*Work required*:
Copy out every line of the records below that contains the string "Describe", matching its capitalization exactly.

*Material provided*:
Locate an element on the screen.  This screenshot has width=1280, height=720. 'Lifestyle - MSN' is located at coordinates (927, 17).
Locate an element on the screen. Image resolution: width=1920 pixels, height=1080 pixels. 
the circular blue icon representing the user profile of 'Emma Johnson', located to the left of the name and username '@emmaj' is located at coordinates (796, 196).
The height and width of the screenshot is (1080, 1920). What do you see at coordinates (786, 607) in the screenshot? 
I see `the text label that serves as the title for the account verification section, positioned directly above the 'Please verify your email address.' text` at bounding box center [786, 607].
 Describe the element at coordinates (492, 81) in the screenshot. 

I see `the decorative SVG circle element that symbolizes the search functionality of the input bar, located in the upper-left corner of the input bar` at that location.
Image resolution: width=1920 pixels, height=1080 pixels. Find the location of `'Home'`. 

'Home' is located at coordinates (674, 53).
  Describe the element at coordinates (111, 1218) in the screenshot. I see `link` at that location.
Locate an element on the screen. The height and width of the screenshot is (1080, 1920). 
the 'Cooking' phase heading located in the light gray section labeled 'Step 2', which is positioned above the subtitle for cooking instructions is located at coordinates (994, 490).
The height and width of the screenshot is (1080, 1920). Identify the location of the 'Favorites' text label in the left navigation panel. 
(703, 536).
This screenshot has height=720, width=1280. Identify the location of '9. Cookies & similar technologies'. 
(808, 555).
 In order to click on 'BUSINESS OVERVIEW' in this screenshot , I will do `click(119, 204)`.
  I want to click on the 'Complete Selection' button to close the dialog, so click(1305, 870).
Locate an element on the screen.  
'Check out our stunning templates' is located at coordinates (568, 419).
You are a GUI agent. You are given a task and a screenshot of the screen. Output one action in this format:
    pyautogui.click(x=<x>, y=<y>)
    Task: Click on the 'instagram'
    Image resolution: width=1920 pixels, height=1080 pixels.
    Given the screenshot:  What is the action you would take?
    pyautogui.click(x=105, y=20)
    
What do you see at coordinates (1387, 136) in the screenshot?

*Response*:
 Describe the element at coordinates (492, 81) in the screenshot. 
  Describe the element at coordinates (111, 1218) in the screenshot. I see `link` at that location.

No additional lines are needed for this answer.